--- WORK REQUEST ---
Find "You are a computer-use agent. Screen" in the data, then restate the line it sits in and every later line word for word, ending with the last line.

Data records
**********
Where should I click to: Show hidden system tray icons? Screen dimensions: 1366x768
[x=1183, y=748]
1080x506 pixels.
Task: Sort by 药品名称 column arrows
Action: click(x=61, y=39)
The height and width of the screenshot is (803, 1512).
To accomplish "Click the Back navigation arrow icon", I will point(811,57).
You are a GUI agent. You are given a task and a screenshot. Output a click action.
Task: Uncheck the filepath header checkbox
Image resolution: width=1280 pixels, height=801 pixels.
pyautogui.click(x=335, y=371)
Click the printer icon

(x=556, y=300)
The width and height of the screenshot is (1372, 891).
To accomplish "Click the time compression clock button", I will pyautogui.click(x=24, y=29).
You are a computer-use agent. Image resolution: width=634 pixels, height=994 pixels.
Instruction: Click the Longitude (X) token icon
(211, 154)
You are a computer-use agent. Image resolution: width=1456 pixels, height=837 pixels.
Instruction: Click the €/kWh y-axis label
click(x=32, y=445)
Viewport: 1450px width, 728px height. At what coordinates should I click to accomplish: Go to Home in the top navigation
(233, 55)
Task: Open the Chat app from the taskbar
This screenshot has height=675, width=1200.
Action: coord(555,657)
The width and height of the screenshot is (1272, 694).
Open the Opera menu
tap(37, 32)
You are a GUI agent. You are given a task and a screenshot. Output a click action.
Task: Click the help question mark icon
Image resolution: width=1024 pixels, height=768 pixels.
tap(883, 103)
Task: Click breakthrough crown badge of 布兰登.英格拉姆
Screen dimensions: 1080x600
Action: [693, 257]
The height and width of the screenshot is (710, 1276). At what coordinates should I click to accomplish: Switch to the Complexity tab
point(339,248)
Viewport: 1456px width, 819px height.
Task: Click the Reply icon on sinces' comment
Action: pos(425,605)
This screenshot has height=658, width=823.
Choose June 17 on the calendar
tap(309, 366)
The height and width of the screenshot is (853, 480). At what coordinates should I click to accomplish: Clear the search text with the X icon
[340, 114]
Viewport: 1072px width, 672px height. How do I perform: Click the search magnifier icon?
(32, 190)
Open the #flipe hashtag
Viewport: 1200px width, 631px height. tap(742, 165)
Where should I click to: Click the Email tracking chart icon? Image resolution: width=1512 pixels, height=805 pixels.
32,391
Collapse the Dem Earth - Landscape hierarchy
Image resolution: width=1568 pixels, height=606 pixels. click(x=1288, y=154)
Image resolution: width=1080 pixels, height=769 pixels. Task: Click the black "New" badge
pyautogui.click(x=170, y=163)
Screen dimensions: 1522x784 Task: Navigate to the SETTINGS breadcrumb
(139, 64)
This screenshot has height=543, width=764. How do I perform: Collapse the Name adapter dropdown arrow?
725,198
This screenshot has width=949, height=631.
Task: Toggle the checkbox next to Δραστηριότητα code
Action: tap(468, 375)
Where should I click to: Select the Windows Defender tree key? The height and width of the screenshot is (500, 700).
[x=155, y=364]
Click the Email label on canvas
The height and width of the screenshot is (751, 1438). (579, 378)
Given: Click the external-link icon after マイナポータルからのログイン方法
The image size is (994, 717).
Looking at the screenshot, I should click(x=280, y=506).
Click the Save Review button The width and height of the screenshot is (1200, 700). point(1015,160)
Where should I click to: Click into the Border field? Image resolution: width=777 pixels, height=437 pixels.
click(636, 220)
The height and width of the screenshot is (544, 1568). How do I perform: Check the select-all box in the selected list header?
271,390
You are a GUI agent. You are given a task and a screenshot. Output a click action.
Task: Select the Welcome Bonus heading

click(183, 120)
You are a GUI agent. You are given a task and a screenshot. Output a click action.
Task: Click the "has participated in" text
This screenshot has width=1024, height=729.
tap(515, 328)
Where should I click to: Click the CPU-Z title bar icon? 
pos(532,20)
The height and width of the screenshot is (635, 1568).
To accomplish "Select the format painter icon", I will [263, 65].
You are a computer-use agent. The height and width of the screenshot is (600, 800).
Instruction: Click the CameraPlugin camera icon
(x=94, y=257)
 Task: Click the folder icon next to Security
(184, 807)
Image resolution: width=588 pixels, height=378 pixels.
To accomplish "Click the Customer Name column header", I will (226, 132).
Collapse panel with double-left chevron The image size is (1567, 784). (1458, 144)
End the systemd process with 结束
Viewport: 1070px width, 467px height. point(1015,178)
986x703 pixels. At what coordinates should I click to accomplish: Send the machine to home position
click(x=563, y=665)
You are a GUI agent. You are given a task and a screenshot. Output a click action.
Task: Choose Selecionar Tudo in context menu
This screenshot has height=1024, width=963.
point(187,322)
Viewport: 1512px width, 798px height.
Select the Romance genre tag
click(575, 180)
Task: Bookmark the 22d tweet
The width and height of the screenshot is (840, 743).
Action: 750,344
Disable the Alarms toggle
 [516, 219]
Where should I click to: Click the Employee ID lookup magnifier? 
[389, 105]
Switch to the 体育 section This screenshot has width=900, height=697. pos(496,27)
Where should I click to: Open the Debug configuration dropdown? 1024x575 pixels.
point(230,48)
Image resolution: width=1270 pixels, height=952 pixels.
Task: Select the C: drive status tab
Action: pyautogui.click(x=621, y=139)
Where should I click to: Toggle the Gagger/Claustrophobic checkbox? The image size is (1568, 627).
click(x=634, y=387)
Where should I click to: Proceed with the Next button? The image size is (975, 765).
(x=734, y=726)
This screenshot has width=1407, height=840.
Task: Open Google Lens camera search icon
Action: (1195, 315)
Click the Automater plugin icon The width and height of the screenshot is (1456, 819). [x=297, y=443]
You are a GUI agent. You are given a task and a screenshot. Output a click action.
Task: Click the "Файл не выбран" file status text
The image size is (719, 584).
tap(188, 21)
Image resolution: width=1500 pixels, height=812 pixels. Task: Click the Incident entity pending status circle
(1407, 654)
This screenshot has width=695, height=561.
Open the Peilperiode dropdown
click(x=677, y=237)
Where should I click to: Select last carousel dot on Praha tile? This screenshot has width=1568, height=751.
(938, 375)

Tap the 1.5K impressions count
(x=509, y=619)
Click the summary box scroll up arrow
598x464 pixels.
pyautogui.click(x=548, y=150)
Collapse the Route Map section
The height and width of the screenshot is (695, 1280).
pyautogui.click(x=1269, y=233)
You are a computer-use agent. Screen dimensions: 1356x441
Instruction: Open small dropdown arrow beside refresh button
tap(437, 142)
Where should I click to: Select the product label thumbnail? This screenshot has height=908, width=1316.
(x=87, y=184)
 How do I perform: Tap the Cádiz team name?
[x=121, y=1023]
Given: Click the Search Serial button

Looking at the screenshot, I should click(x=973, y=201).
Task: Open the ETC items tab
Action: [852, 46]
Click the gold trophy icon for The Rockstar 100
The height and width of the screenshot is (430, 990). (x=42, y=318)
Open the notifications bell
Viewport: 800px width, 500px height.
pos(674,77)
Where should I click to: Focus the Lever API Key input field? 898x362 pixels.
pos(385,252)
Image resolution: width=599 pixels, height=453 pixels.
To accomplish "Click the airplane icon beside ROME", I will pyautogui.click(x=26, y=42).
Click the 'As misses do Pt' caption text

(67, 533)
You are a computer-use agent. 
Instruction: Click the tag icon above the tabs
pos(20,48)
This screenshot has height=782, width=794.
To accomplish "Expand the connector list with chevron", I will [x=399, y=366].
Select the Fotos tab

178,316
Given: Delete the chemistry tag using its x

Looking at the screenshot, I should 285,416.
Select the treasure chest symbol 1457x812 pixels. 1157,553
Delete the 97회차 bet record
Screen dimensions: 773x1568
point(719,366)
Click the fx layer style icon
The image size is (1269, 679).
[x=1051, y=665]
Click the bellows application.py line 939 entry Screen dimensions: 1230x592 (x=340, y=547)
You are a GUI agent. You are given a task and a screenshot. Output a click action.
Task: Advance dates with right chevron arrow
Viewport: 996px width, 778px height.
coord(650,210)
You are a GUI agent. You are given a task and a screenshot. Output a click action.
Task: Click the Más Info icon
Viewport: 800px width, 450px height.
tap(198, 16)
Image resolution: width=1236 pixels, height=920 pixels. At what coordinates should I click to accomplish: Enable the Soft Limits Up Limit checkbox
**********
--- FINISHED TASK ---
You are a computer-use agent. Screen dimensions: 1356x441
Instruction: Open small dropdown arrow beside refresh button
tap(437, 142)
Where should I click to: Select the product label thumbnail? This screenshot has height=908, width=1316.
(x=87, y=184)
 How do I perform: Tap the Cádiz team name?
[x=121, y=1023]
Given: Click the Search Serial button

Looking at the screenshot, I should click(x=973, y=201).
Task: Open the ETC items tab
Action: [852, 46]
Click the gold trophy icon for The Rockstar 100
The height and width of the screenshot is (430, 990). (x=42, y=318)
Open the notifications bell
Viewport: 800px width, 500px height.
pos(674,77)
Where should I click to: Focus the Lever API Key input field? 898x362 pixels.
pos(385,252)
Image resolution: width=599 pixels, height=453 pixels.
To accomplish "Click the airplane icon beside ROME", I will pyautogui.click(x=26, y=42).
Click the 'As misses do Pt' caption text

(67, 533)
You are a computer-use agent. 
Instruction: Click the tag icon above the tabs
pos(20,48)
This screenshot has height=782, width=794.
To accomplish "Expand the connector list with chevron", I will [x=399, y=366].
Select the Fotos tab

178,316
Given: Delete the chemistry tag using its x

Looking at the screenshot, I should 285,416.
Select the treasure chest symbol 1457x812 pixels. 1157,553
Delete the 97회차 bet record
Screen dimensions: 773x1568
point(719,366)
Click the fx layer style icon
The image size is (1269, 679).
[x=1051, y=665]
Click the bellows application.py line 939 entry Screen dimensions: 1230x592 (x=340, y=547)
You are a GUI agent. You are given a task and a screenshot. Output a click action.
Task: Advance dates with right chevron arrow
Viewport: 996px width, 778px height.
coord(650,210)
You are a GUI agent. You are given a task and a screenshot. Output a click action.
Task: Click the Más Info icon
Viewport: 800px width, 450px height.
tap(198, 16)
Image resolution: width=1236 pixels, height=920 pixels. At what coordinates should I click to accomplish: Enable the Soft Limits Up Limit checkbox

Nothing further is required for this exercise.